La lutte anti-blanchiment et le financement du terrorisme en Afrique font actuellement l’objet de discussions au centre de conférence de Grand-Baie où sont réunies des délégations de techniciens des 15 pays membres de l’Eastern and Southern Africa Anti-Money Laundering Group (ESAAMLG), l’organisation régionale calquée sur le Groupement d’Action Financière Internationale (GAFI). Cette réunion technique précède la tenue, à partir de ce lundi, de la 22e rencontre de la Task Force of Senior Officials de l’ESAAMLG qui elle-même servira de préparation à la 11e réunion du conseil ministériel de l’organisation prévue pour jeudi prochain.
L’un des faits majeurs de ces multiples sessions de travail de l’ESAAMLG sera l’accession de Maurice tant à la présidence du conseil ministériel qu’à celle de la Task Force of Senior Officials. Le ministre des Finances et du Développement Économique, Xavier-Luc Duval, qui procédera à l’ouverture officielle de la rencontre ministérielle, sera appelé à prendre la présidence du conseil pour la nouvelle année. Pour ce qui est de la Task Force, la présidence des travaux sera confiée à Dev Bikoo, le directeur de la Financial Intelligence Unit (FIU) de Maurice. Organisées par le ministère des Finances, ces sessions de travail de l’ESAAMLG devraient réunir plus de deux cents délégués. On laissait entendre dans les milieux officiels que le nouveau président du GAFI, l’Italien Giancarlo Del Bufalo, pourrait participer aux travaux du conseil ministériel. Il a occupé des postes de hautes responsabilités au sein du ministère de l’Économie et des Finances de l’Italie dont celui de secrétaire général du Euro Committee institué pour coordonner les activités avant l’introduction de la monnaie unique dans le pays.
Le GAFI a élaboré les normes internationales concernant la lutte anti-blanchiment et contre le financement d’activités liées au terrorisme, normes que les pays membres de l’ESAAMLG s’efforcent d’appliquer. La réunion de Grand-Baie, en particulier celle des hauts officiels, a pour objectif de permettre aux représentants des pays concernés de se pencher sur les progrès réalisés dans l’application des normes du GAFI dans les pays suivants : Botswana, Malawi, Maurice, Namibie, Ouganda, Seychelles, Tanzanie, Zambie et Zimbabwe. La Task Force discutera également des rapports concernant l’évaluation mutuelle de trois pays : Comores, Kenya et Lesotho. Les réunions techniques permettent de faire la lumière sur les tendances concernant le problème de blanchiment de capitaux et de financement du terrorisme en Afrique orientale et australe. Elles servent aussi à la préparation des documents à être soumis à l’approbation du conseil ministériel. Lors de sa session à Grand-Baie, la Task Force statuera sur la demande d’adhésion de quatre autres pays à l’ESAAMLG : l’Angola, le Burundi, la République Démocratique du Congo et le Rwanda.

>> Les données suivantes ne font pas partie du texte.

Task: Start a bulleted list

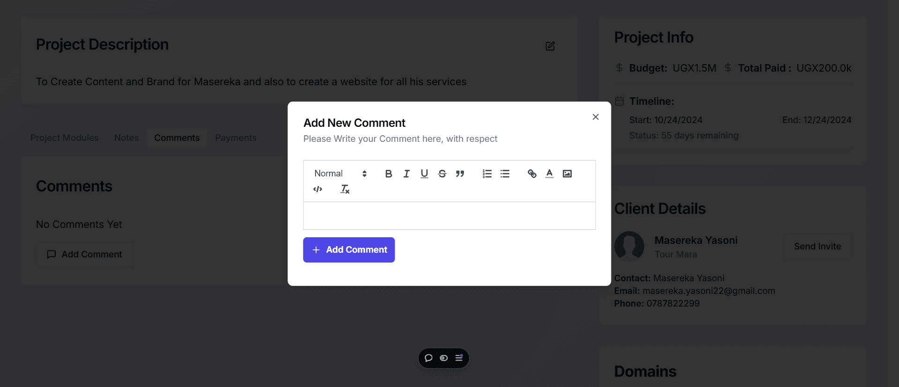Action: coord(505,174)
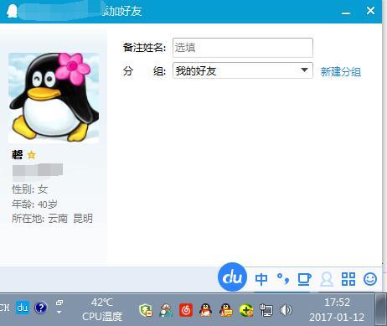The width and height of the screenshot is (387, 326).
Task: Click the green security shield tray icon
Action: pyautogui.click(x=146, y=310)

Les milieux officiels soutiennent que la FIU de Maurice est devenue une référence en Afrique eu égard à son système de fonctionnement, ses analyses et sa volonté déclarée d’aider d’autres pays du continent africain à mettre en place leurs propres FIU ou cellules de renseignement financier. La FIU de Maurice a, depuis 2003, été constamment élue comme représentant du continent africain au sein du comité de direction du Groupe Egmont, l’organisation internationale regroupant les FIU de plus d’une centaine de pays. Maurice gardera la représentation du continent africain jusqu’à 2013 avant de passer le relais à l’Afrique du Sud. Le continent africain compte à ce jour 10 FIU membres du Groupe Egmont dont trois (Afrique du Sud, Malawi et Maurice) viennent de la sous-région de l’ESAAMLG.
Par ailleurs, il a été convenu lors d’une réunion de l’ESAAMLG tenue en avril dernier en Zambie qu’un FIU Forum sera lancé pendant la rencontre de Grand-Baie. Prévu pour mercredi prochain, ce lancement sera marqué par l’accession de Maurice à la présidence du FIU Forum avec l’Afrique du Sud à la vice-présidence. Le FIU Forum a pour responsabilités d’aider les FIU des pays de l’ESAAMLG à se développer afin qu’elles puissent se joindre le plus rapidement possible au Groupe Egmont. Il doit aussi apporter sa contribution dans l’analyse des tendances concernant le blanchiment dans la sous-région.